### TASK ITEM
Take the records below and extract, word for word, the lines from the one containing "1000x750 pixels." through the final line, inclusive. Omit pictures.

### INPUT MATERIAL

◇ ◇ ◇ ◇ ◇ ◇ ◇

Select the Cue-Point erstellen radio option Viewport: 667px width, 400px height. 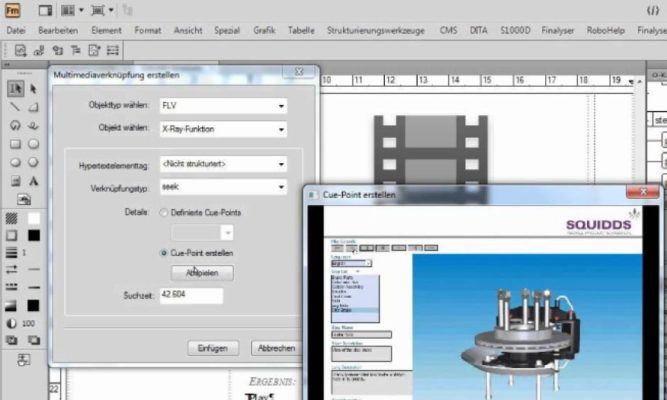[x=164, y=253]
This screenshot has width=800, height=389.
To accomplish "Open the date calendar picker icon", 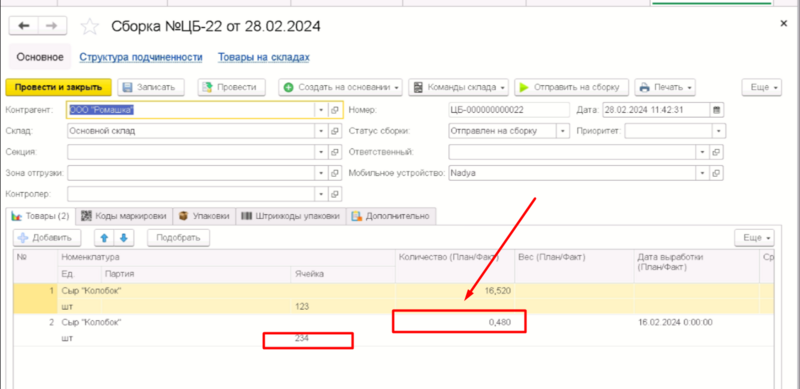I will (716, 110).
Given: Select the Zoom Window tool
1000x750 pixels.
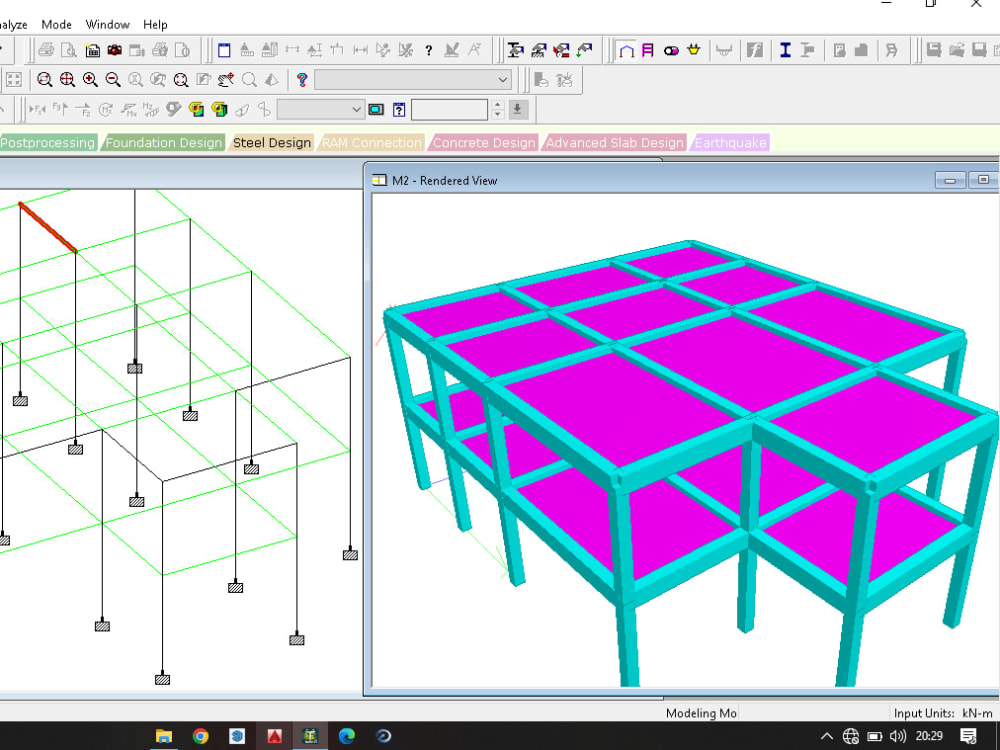Looking at the screenshot, I should point(45,80).
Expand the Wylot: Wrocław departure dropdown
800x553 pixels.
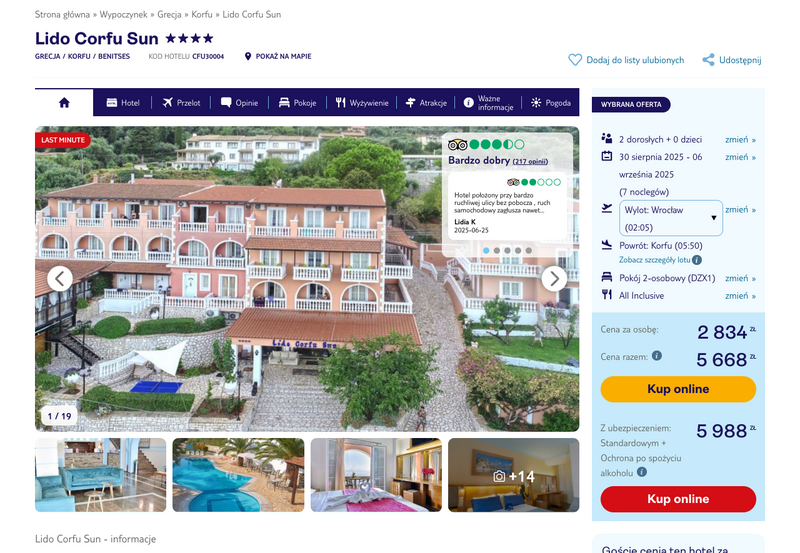(x=671, y=218)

◇ ◇ ◇ ◇ ◇ ◇ ◇

### SOLUTION TO THIS TASK
1000x750 pixels.
Looking at the screenshot, I should point(45,80).
Expand the Wylot: Wrocław departure dropdown
800x553 pixels.
(x=671, y=218)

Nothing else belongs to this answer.